Source extract |

Refined and Unkempt

Silver Circle Gallery

Jan. 1, 2024 - Nov. 27, 2011

75 Main Street
Putnam, Connecticut 6260
860-928-2900

www.silvercirclegallery.com

The Silver Circle Gallery

in Putnam, CT is pleased to announce the upcoming exhibit “Refined & Unkempt: The Works of Anthony Foronda and George Brin,” on display from November 2 – 27, 2011. The opening reception, Friday November 4th, 2011 from 6-8pm, is a free event that will allow the public to view the artwork and meet the artists.

“Refined & Unkempt”

is a two-man show featuring the work of furniture designer/maker George Brin and illustrator Anthony Foronda, both Northeastern Connecticut natives. The exhibit features a collection of works spanning their careers and is representative of the creative process that both artists have embraced, which is quite similar despite the fact that their work is starkly different.

Information supplied |
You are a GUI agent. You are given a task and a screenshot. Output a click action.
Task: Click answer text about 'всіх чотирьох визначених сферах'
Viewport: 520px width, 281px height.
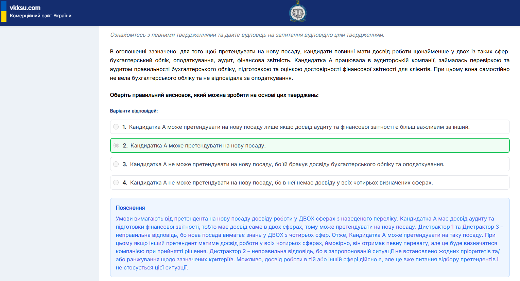tap(281, 182)
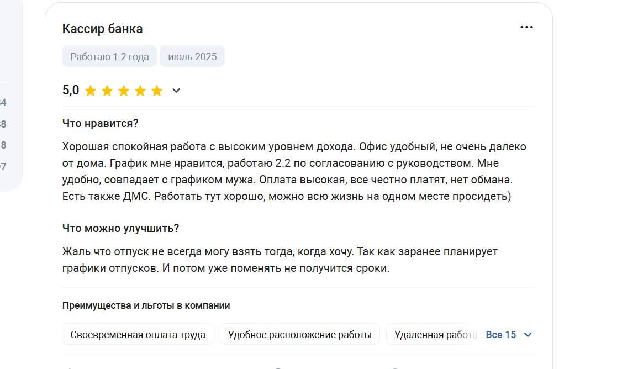Click the Что нравится? heading
The width and height of the screenshot is (638, 369).
(x=100, y=123)
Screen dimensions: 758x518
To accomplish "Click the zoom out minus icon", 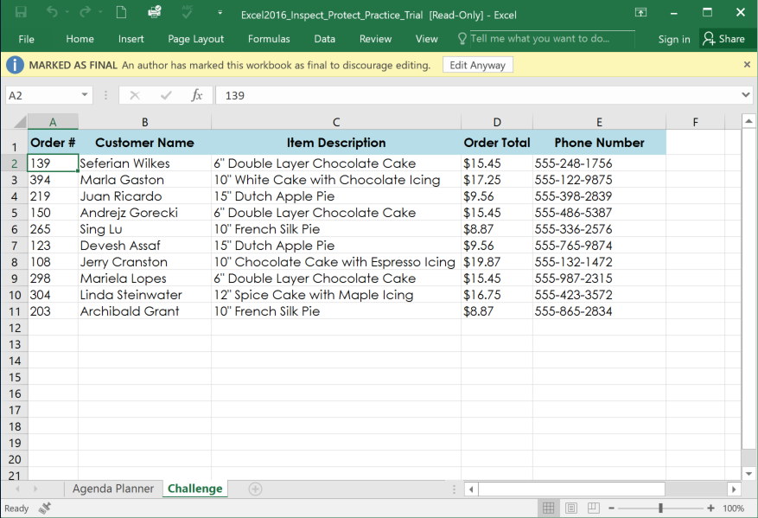I will pyautogui.click(x=610, y=508).
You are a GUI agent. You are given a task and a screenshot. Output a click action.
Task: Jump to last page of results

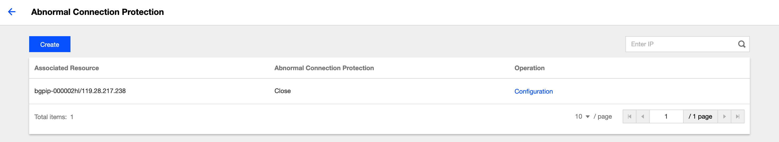coord(738,117)
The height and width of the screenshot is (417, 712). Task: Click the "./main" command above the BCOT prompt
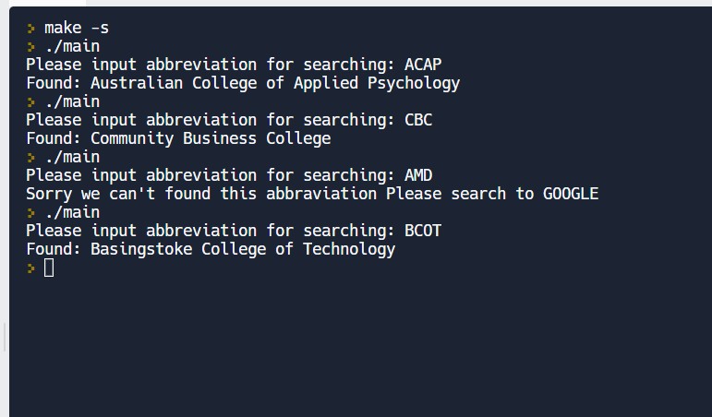(x=72, y=212)
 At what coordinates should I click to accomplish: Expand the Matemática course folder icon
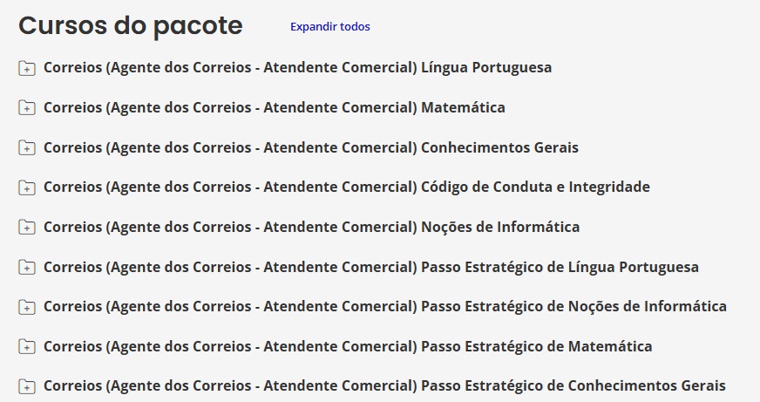pyautogui.click(x=27, y=108)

Work instruction |
Answer these questions from the exhibit announcement:
1. On what date and during what hours is the opening reception held?
2. What kind of work does George Brin do?
3. What telephone number is given for the gallery?

Output for this task |
1. Friday, November 4, 2011, from 6 to 8 p.m.
2. He is a furniture designer and maker.
3. 860-928-2900